Quel razzismo “made in Italy”

Mio padre, nel 1948, fu costretto ad emigrare in Svizzera e da solo, pur avendo famiglia, a causa delle leggi restrittive elvetiche di quel periodo in materia di immigrazione. Mia madre lo poté, poi, raggiungere solo dopo 4 anni ed io – cresciuto con i nonni – arrivai in Svizzera da adulto nel 1970 nel pieno delle ricorrenti campagne referendarie xenofobe lanciate dalla destra che, già in quegli anni, intendevano espellere gli stranieri dalla Confederazione obbligando, da un lato la rete diplomatico-consolare e, dall’altro, gli stessi patronati italiani presenti in Svizzera – come l’ Ital Uil – a triplicare i loro sforzi per difendere i diritti sociali e previdenziali dei nostri lavoratori.


Questa premessa per portare una testimonianza personale e familiare nonché professionale, prima nel patronato e poi nell’Unione degli Italiani nel Mondo (Uim), della xenofobia che abbiamo conosciuto in quegli anni noi emigrati, quando in Svizzera straniero era sinonimo di italiano, ed alla porta di qualche ristorante veniva appeso un cartello con l’avviso “Vietato l’ingresso ai cani e agli italiani”, oppure non si affittavano gli appartamenti agli italiani.

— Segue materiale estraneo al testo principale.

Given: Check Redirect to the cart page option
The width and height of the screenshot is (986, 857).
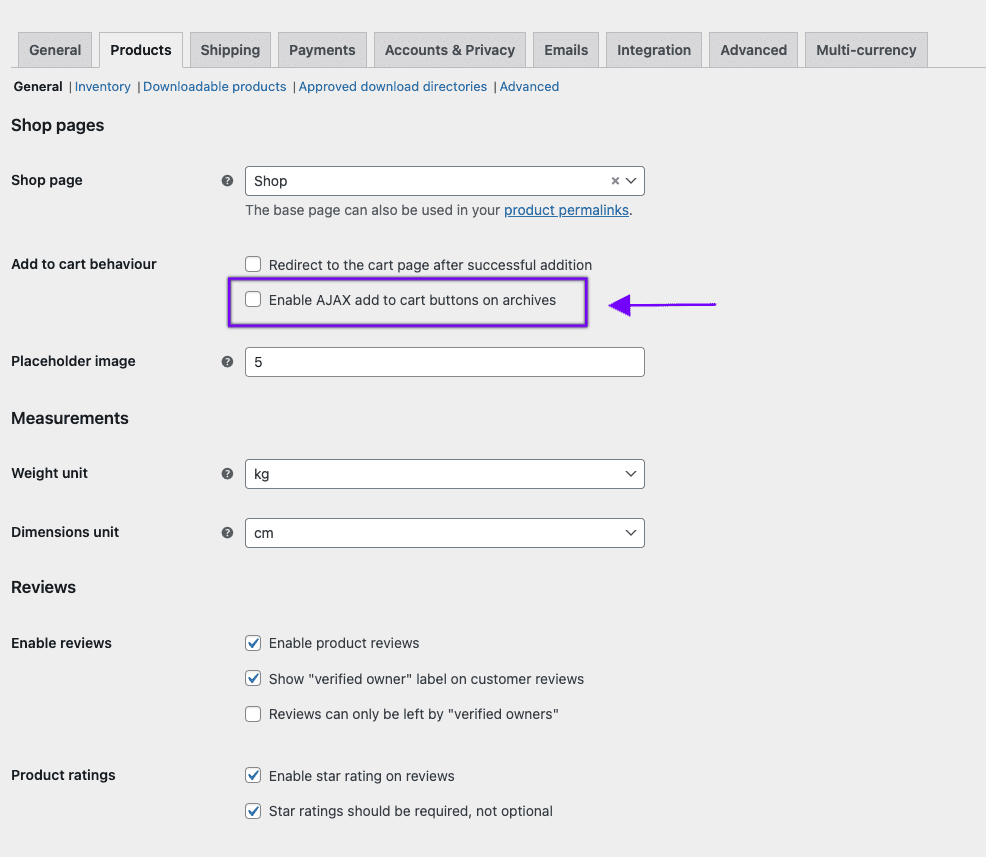Looking at the screenshot, I should tap(253, 264).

Parallelamente – sempre in quegli stessi anni – in Italia si criticava aspramente la xenofobia elvetica (come quella di altri paesi) nei confronti di noi emigrati italiani. Adesso in Italia basta frequentare posti affollati, perfino soffermarsi sul sagrato di una chiesa (sic!) prima o dopo una funzione religiosa, per sentirne di tutti i colori contro gli immigrati nostrani. Oppure scoprire come sia ormai diffuso il razzismo tra la gente in Italia leggendo nei quotidiani italiani articoli di cronaca con titoli del tipo “Non mi hanno fatto lavorare perché sono nera” o “Rimini, donna incinta rapinata, picchiata e insultata perché nera”, oppure “Hotel rifiuta cameriere italiano perché è di colore”.


Un razzismo, anche becero – strumentalizzato dalle destre, come avveniva a suo tempo ed ancora oggi in Svizzera sia pure in forme più sottili – che mai avremmo potuto immaginare si radicasse così fortemente in Italia, tanto che noi “svizzeri” dobbiamo oggi ricrederci sulla xenofobia degli elvetici nei nostri confronti.
Detto questo, è peraltro innegabile il fastidio percepito in Italia da tutti, anche da noi emigrati, di veder bighellonare o elemosinare i nostri immigrati nei parcheggi dei supermercati e per le strade o, tutt’al più, offrire con insistenza mercanzia povera di vario genere, molto spesso contraffatta. Ma di tutto questo la colpa è certamente dello Stato italiano e non di questi poveri cristi in fuga dai loro paesi per cercare la loro “Merica” in Italia e in Europa: quella “Merica” che, negli ultimi 150 anni, milioni e milioni di italiani hanno cercato in giro per il mondo, molto spesso invano. Proprio per questa nostra storia – peraltro tuttora attuale, visto che siamo ancora circa cinque milioni di italiani emigrati – in Italia non dovremmo assolutamente permetterci, oggi, qualsiasi forma di razzismo. Anzi dovremmo vergognarcene!